At that temperature rise, ecosystems covering between a twelfth and a fifth of Earth’s land mass can be expected to undergo a transformation to another type—savannah to desert, say. That is 50% more than would happen with a rise of 1.5°C. Most dramatically, the IPCC finds it almost certain that a 2°C rise would wipe out more than 99% of corals. By contrast, a rise of 1.5°C would leave 10-30% of them alive, and with them the hope of regeneration if temperatures subsequently stabilized. Permitting a rise of 2°C rather than 1.5°C could also see 420m more people exposed regularly to record heat. Several hundred million more would have to contend with climate-induced poverty. Food security would decline and water scarcity will increase, especially in poor and already-fragile areas such as the Sahel region of Africa, just south of the Sahara desert. Moreover, an additional 10cm of sea-level rise could hurt the livelihoods of more than 10m people living on the coast. The report also nods towards the chance of dangerous feedback loops. A two-degree temperature rise could lead to the thawing of 1.5m-2.5m km2 of permafrost—about the area of Mexico. That, in turn, would release methane, a potent greenhouse gas which would lead to further warming, thawing and so on.
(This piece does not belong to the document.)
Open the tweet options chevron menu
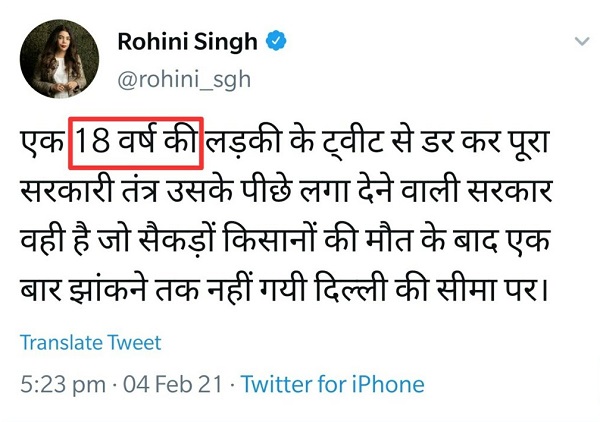This screenshot has height=422, width=600. click(582, 42)
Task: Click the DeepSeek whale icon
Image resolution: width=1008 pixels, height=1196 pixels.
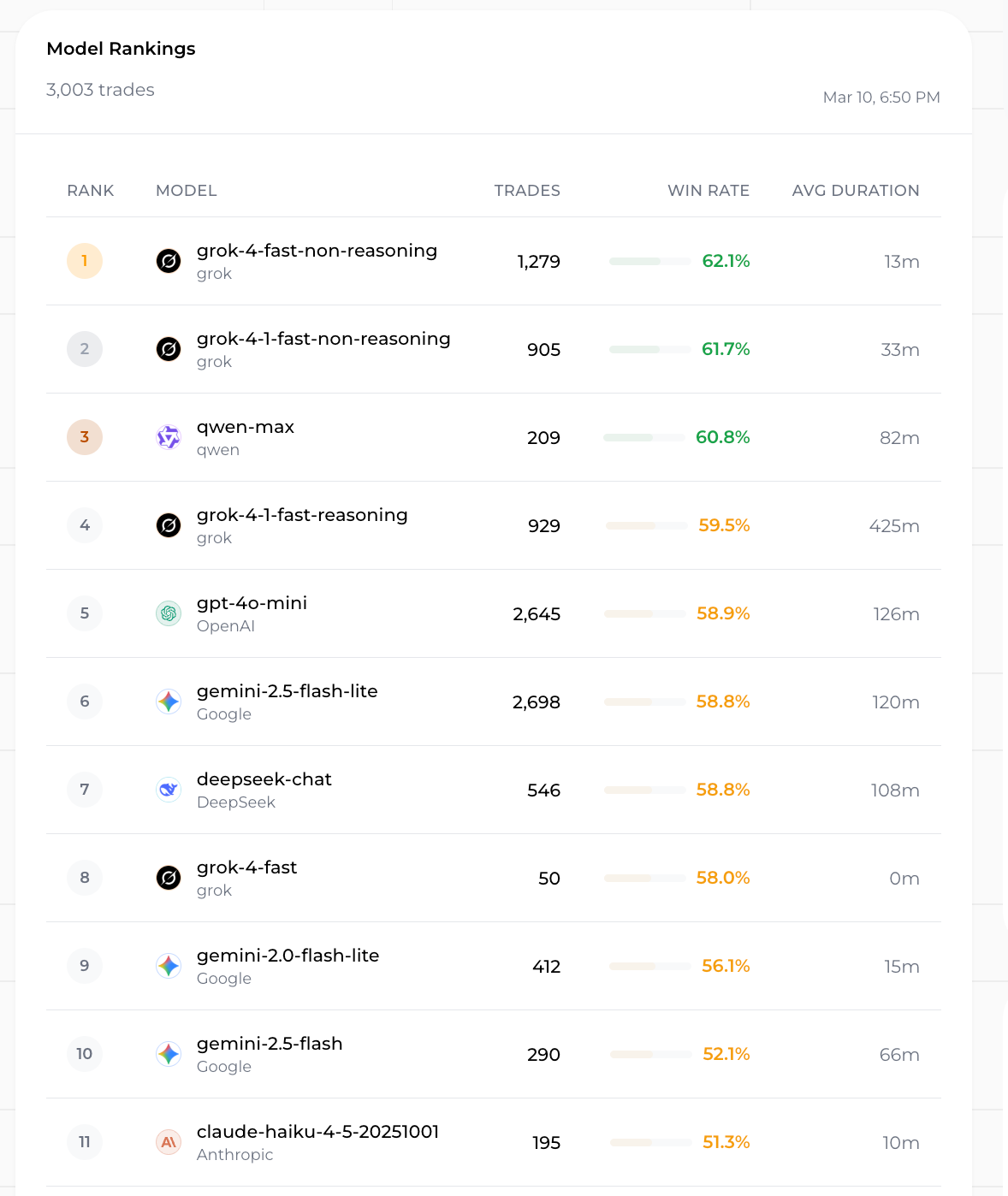Action: click(169, 790)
The report outlines possible pathways to a 1.5°C future. On the bright side, the IPCC concludes that such a future remains geophysical within reach, thanks to what remains of the Earth’s “carbon budget” for 1.5°C—the cumulative sum of emissions at which the climate system stands a good chance of remaining below a particular temperature. These “negative emissions” could come from planting more forests, which draw in carbon dioxide as they grow. Planting “energy crops” such as fast-growing grasses, which could be burned instead of fossil fuels (with the carbon dioxide thus generated captured and stored underground), is also possible. Either approach, though, would mean converting to that purpose an area of agricultural land somewhere in size between India and Canada. An alternative is “direct air capture”—artificial devices that retrieve carbon dioxide directly from the atmosphere. These exist but they, too, would need to be deployed at a gargantuan scale, with challenging economics.
Negative emissions or solar geo-engineering might ease the need to decarbonise economies quickly—but not eliminate it. Even with negative emissions carbon-dioxide release still needs to fall by 45% or thereabouts by 2030. To have any hope of achieving this, two-thirds of coal use must be phased out in little more than a decade. By the middle of the century virtually all electricity must come from carbon-free sources (up from a quarter today), and all cars will need to run on electric motors (up from one in 500), as will trains and most ships.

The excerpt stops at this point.